Personality disorder (PD) symptomatology is characterized by interpersonal problems and emotional dysregulation, which may affect offspring of parents with PD symptoms. Notably though, studies are needed to discern (i) whether parental PDs forecast symptoms of psychiatric disorders in offspring during their childhood years and (ii) whether such prospective relations obtain after accounting for common causes (e.g., genetics, common methods). To address these issues, we followed up a community sample of Norwegian children biennially from ages 4 to 8 (n = 594), using a semi-structured psychiatric interview (PAPA/CAPA) to capture DSM-IV defined symptoms of emotional disorders. Parental symptoms of personality disorders were captured by the DSM-IV and ICD-10 Personality Questionnaire (DIP-Q), whereas depression and anxiety in caregivers were measured using the Beck Depression Inventory -II and Beck Anxiety Inventory, respectively. Upon applying a hybrid fixed and random effects method that takes into account all unmeasured time-invariant confounders, we found that: (i) Parental symptoms of DSM-IV defined Cluster A and C were related to symptoms of anxiety disorders in offspring two years later, even after accounting for children's initial levels of anxiety and parental anxiety, whereas (ii) Parental DSM-IV Cluster B predicted symptoms of depressive disorders in children, adjusted for children's initial levels of depression and parental depression. Clinical implications of the results are discussed.

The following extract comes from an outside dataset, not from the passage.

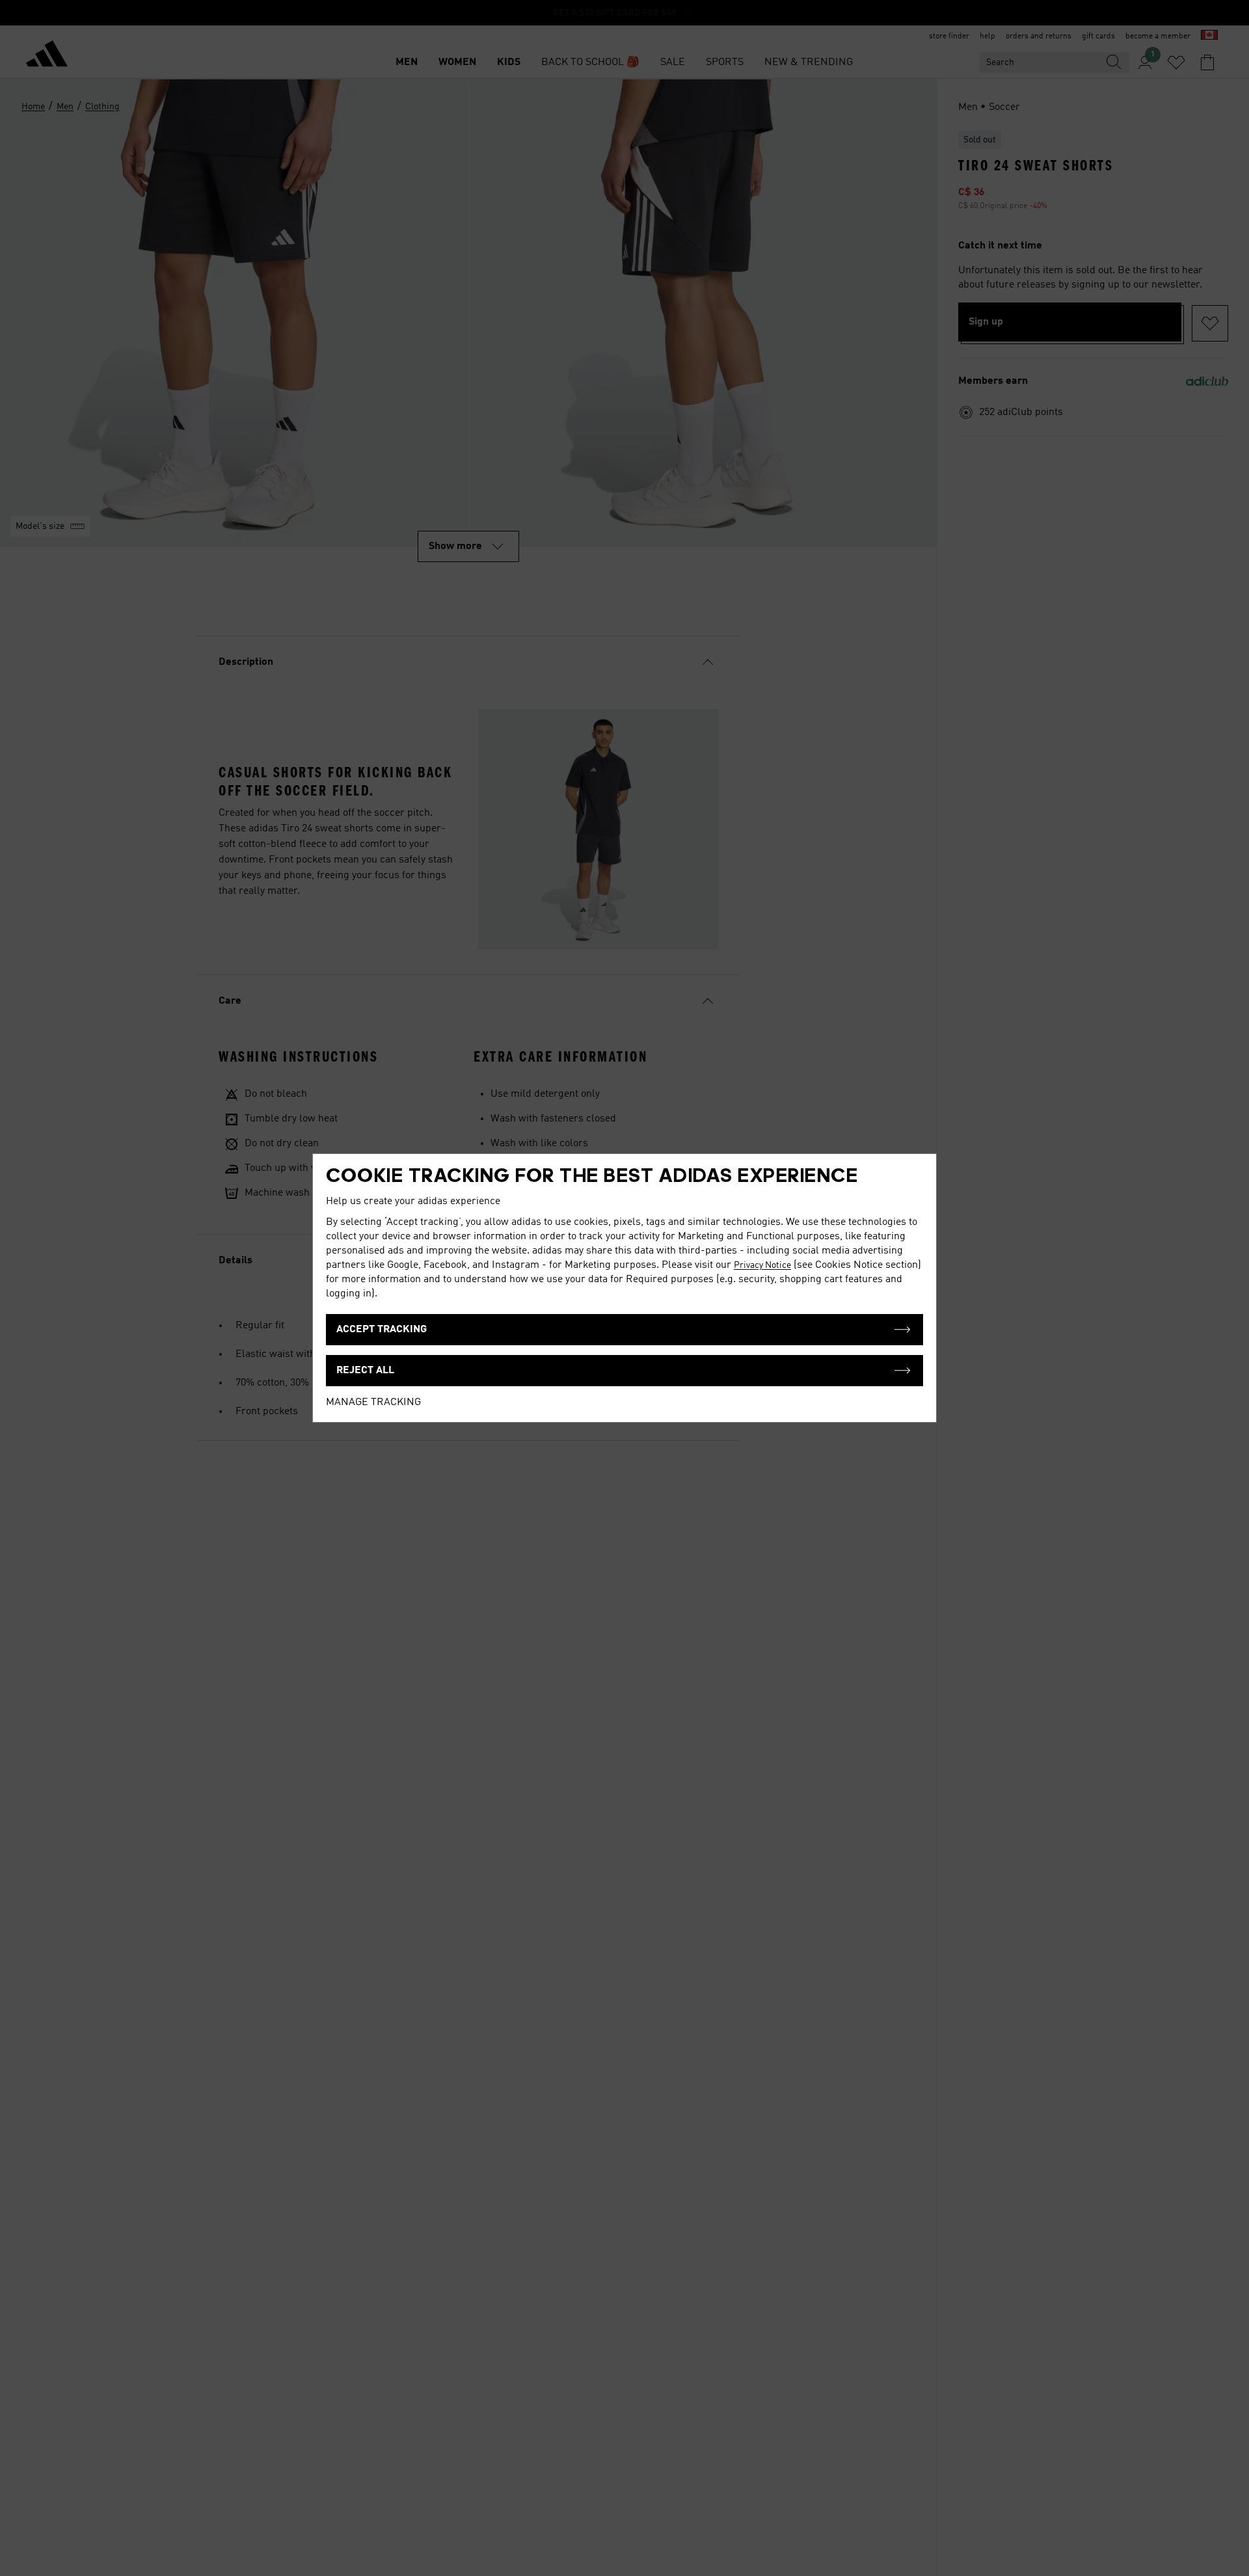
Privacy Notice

人格障碍(PD)症状表现为人际关系问题和情绪失调,这可能会影响 PD 症状父母的子女。然而,需要开展研究以明确:(i) 父母的 PD 是否预示着子女在童年时期出现精神障碍症状;(ii) 这些前瞻性关系是否在考虑共同原因(例如遗传、共同方法)后仍然存在。为了解决这些问题,我们使用半结构化精神病访谈(PAPA/CAPA)对挪威儿童进行了为期两年的随访,从 4 岁到 8 岁,每两年一次(n=594),以捕捉 DSM-IV 定义的情绪障碍症状。父母的人格障碍症状通过 DSM-IV 和 ICD-10 人格问卷(DIP-Q)进行评估,而照顾者的抑郁和焦虑则分别通过贝克抑郁量表- II 和贝克焦虑量表进行测量。通过应用一种混合固定和随机效应方法,考虑到所有未测量的、不变的混杂因素,我们发现:(i)DSM-IV 定义的 A 簇和 C 簇的父母症状与两年后子女的焦虑障碍症状有关,即使考虑到儿童最初的焦虑水平和父母的焦虑水平;(ii)DSM-IV 聚类 B 的父母预测了儿童的抑郁障碍症状,调整了儿童最初的抑郁水平和父母的抑郁水平。讨论了结果的临床意义。